◆ Given instruction 1
Put the entries in the stretch from the line containing "Viewport: 1200px width, 720px" through the line containing "click(x=600, y=113)" into a two-column CSV with the columns "prompt" and "click". Give one row per entry, with its text and its answer each in a single quoted field and line breaks turned into spaces, and leave the pictures out.

◆ Text segment
-- start --
Earlier this week was my husband Andy’s birthday. In anticipation I asked him weeks ago what kind of birthday cake he wanted.
I had images of layers and fillings and frostings floating through my mind. I couldn’t wait to make him something elaborate and festive!
Andy, however, wanted a cheesecake. Not just any cheesecake, his Mom’s cheesecake.
Creamy and simple with a thick graham cracker crust. “Ok!” I said. “What flavor? Any toppings? Any sauces? Anything colorful and pretty and blog-worthy??” “No…..” He said, “I just want my Mom’s cheesecake!”
Sigh….the food blogger side of me was itching to add a beautiful flavor swirl or a fruit coulis on the side. But the wife side of me gave him what he wanted on his birthday. A simple creamy cheesecake with a thick graham cracker crust.
Now even though it was simple, this cheesecake was really pretty great. The crust was crisp and thick, the consistency of the cake was creamy and silky and the birthday boy was happy which is really all that matters.
-- end --
◆ Supplied material
-- start --
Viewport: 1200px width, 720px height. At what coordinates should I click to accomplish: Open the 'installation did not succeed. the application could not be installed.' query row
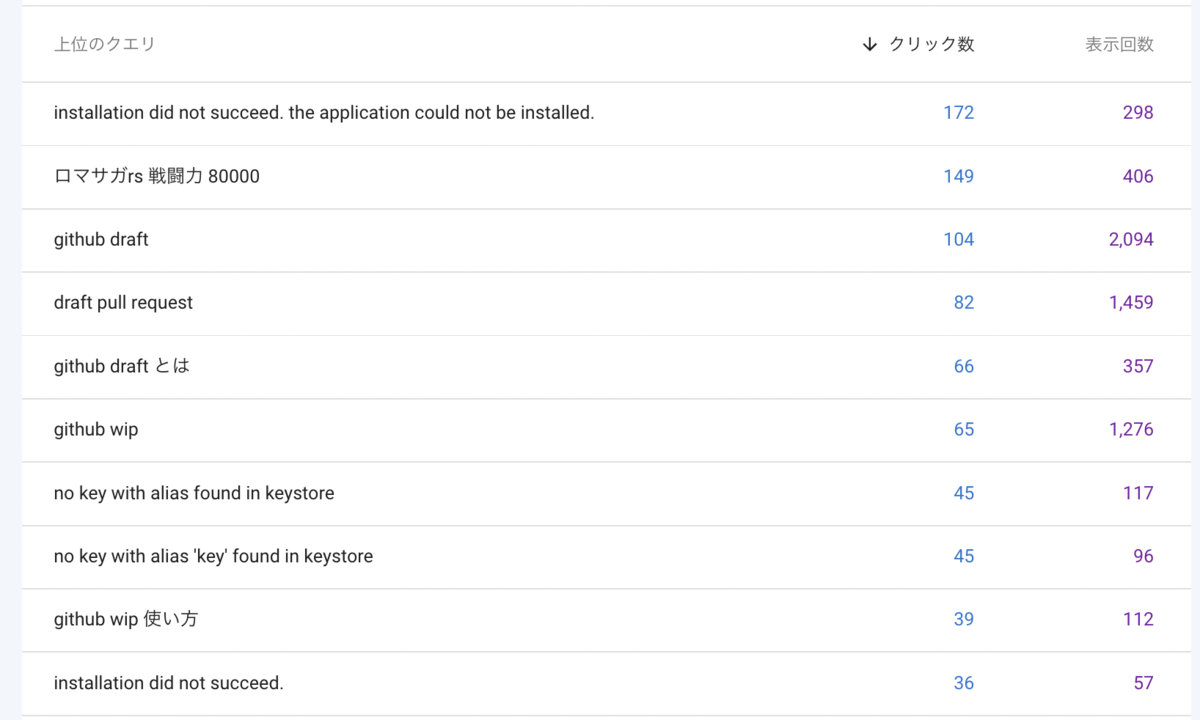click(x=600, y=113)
-- end --
-- start --
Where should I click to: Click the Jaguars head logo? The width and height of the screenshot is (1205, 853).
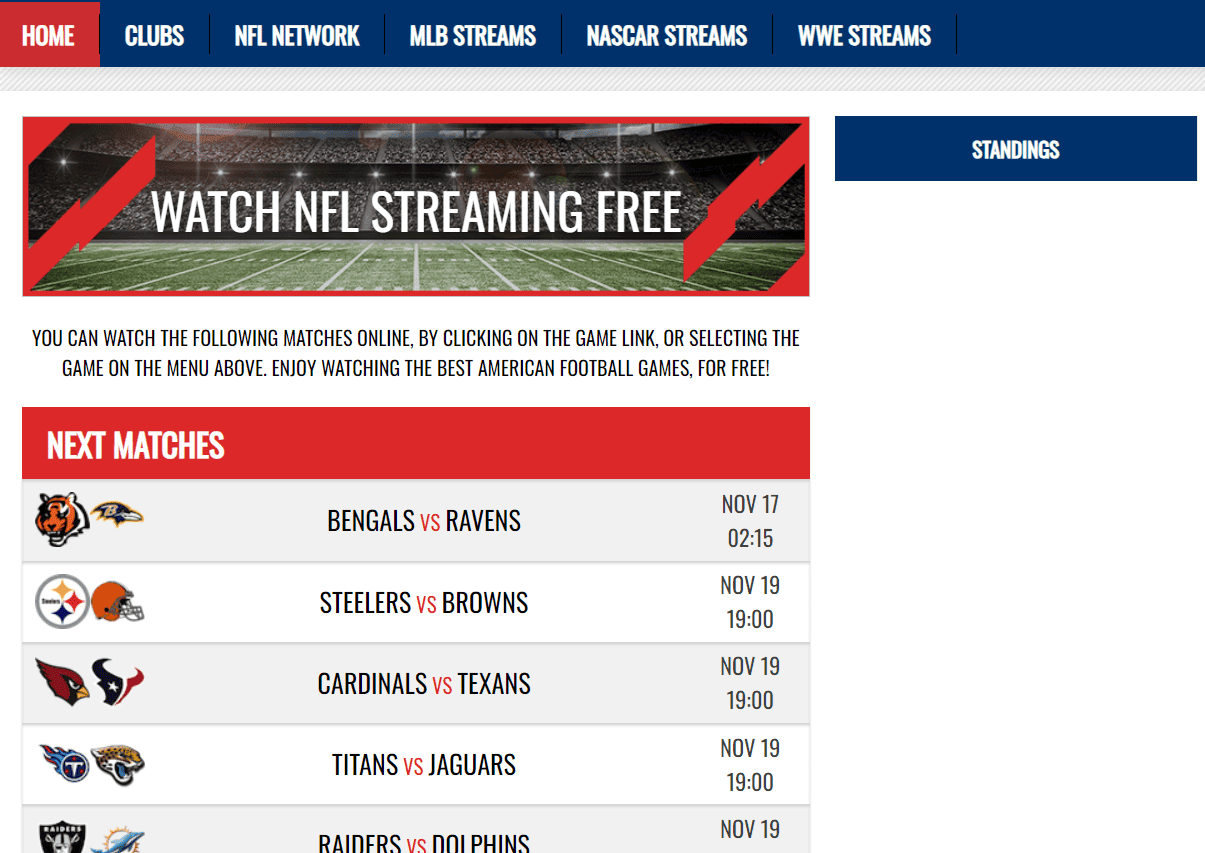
-- end --
-- start --
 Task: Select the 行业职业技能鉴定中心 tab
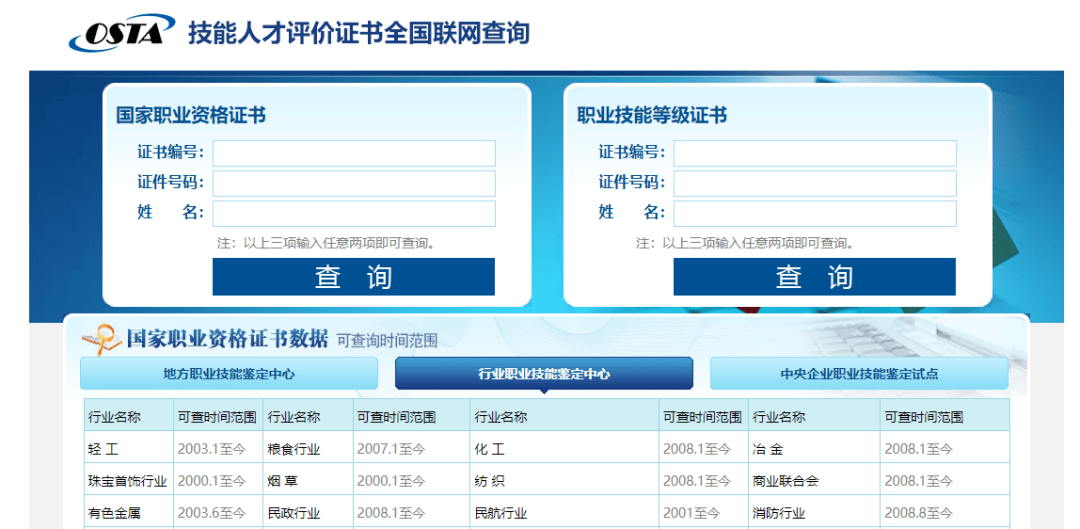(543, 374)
-- end --
◆ Given instruction 2
Rewrite the stretch of the birthday cheesecake text from "Earlier this week" through "elaborate and festive!", replacing "elaborate" with "fancy".

◆ Finished answer 1
prompt,click
"Viewport: 1200px width, 720px height. At what coordinates should I click to accomplish: Open the 'installation did not succeed. the application could not be installed.' query row","click(x=600, y=113)"

◆ Finished answer 2
Earlier this week was my husband Andy’s birthday. In anticipation I asked him weeks ago what kind of birthday cake he wanted.
I had images of layers and fillings and frostings floating through my mind. I couldn’t wait to make him something fancy and festive!